Material drawn from a collection

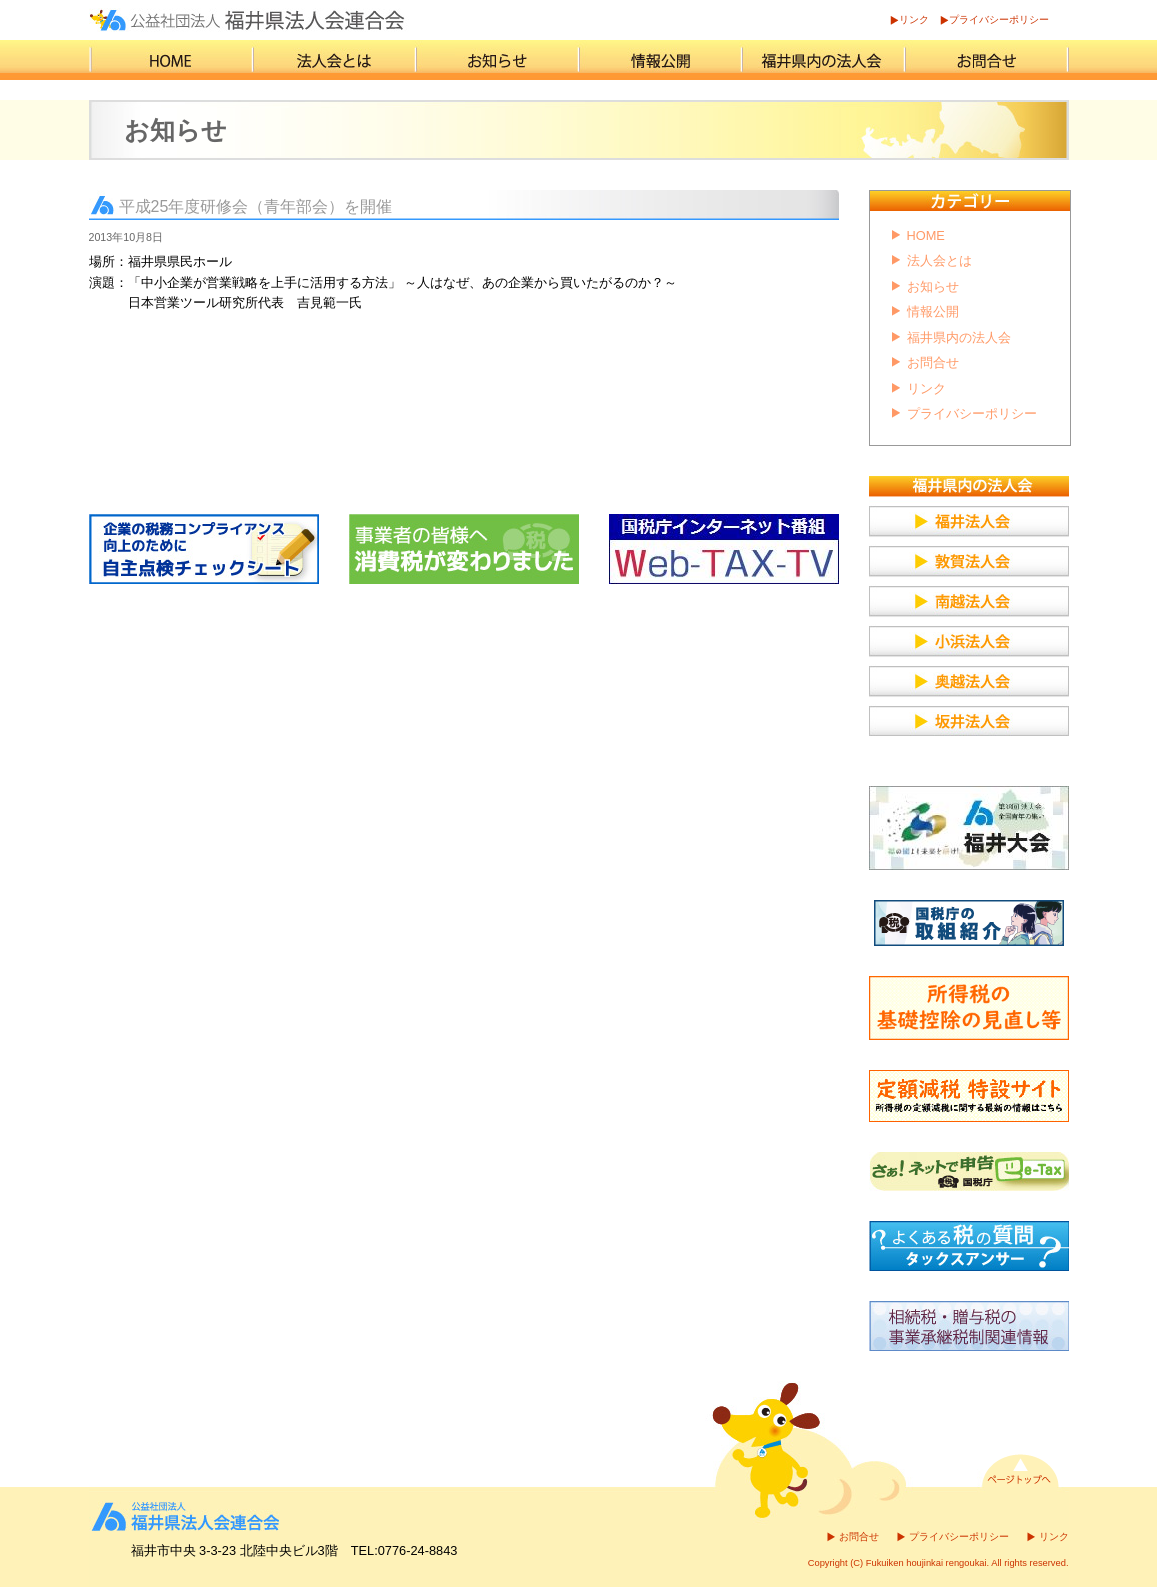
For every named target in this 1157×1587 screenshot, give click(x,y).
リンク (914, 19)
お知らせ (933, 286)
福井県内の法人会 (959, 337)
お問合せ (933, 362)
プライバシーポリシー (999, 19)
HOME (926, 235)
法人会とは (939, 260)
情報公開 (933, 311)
--
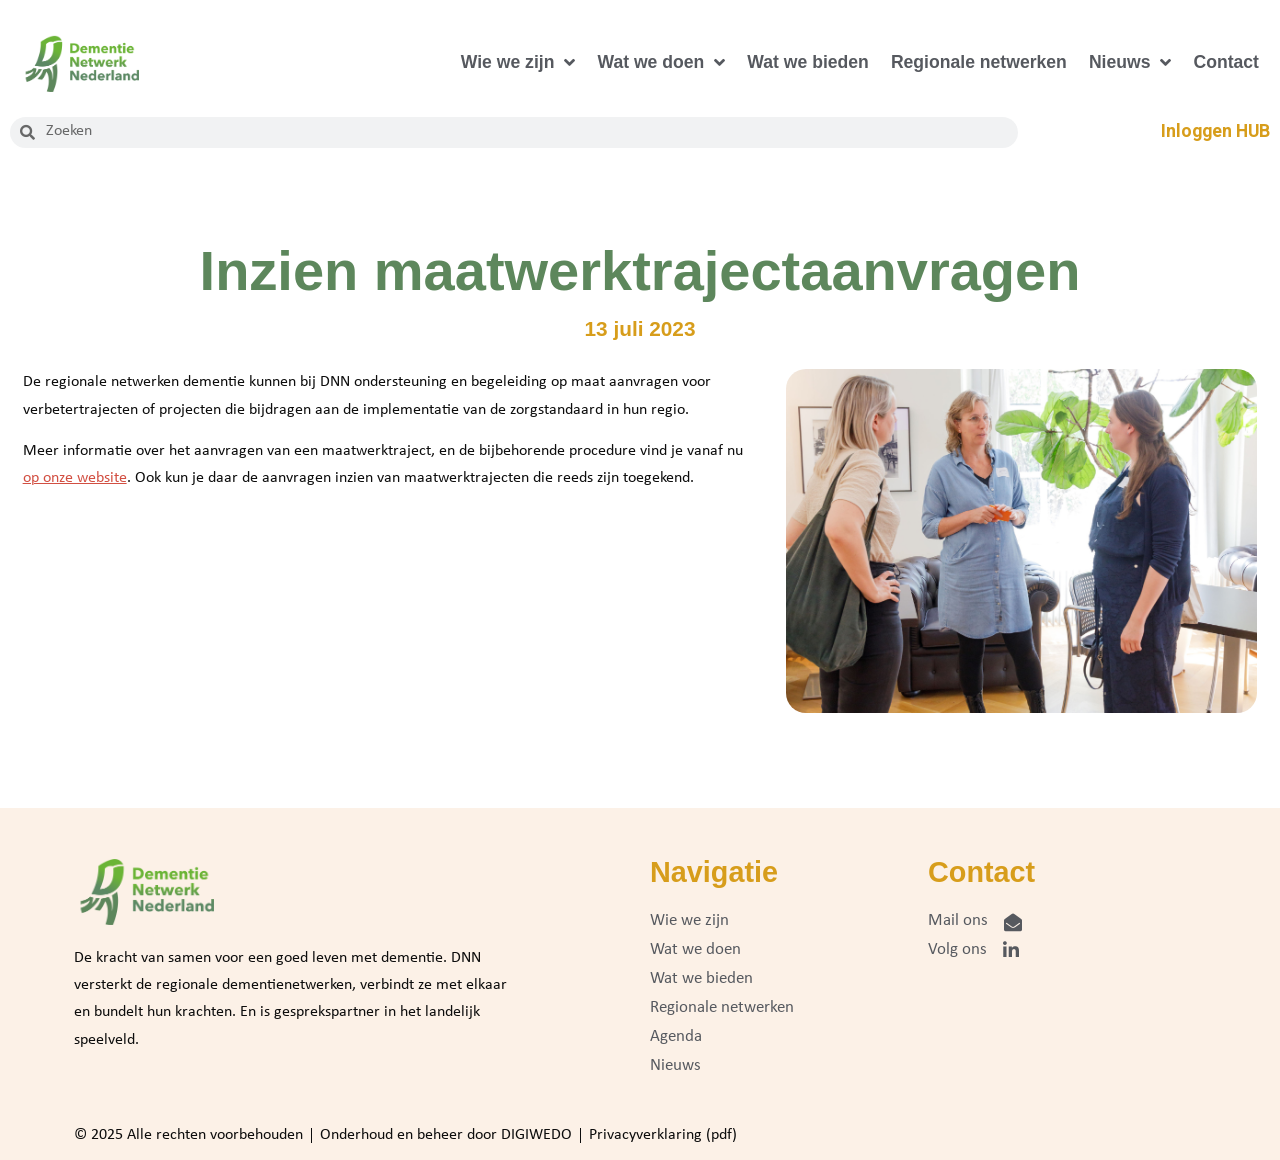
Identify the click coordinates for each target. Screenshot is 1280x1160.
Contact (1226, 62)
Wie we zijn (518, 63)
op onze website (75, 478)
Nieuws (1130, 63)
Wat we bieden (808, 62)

Written exercise - Express the lines of the material between the line containing "For every named" and the line containing "法人会とは (939, 260)", inclusive, as a JSON list of strings with one string per line and blank lines omitted.

Output for this task -
[
  "For every named target in this 1157×1587 screenshot, give click(x,y).",
  "リンク (914, 19)",
  "お知らせ (933, 286)",
  "福井県内の法人会 (959, 337)",
  "お問合せ (933, 362)",
  "プライバシーポリシー (999, 19)",
  "HOME (926, 235)",
  "法人会とは (939, 260)"
]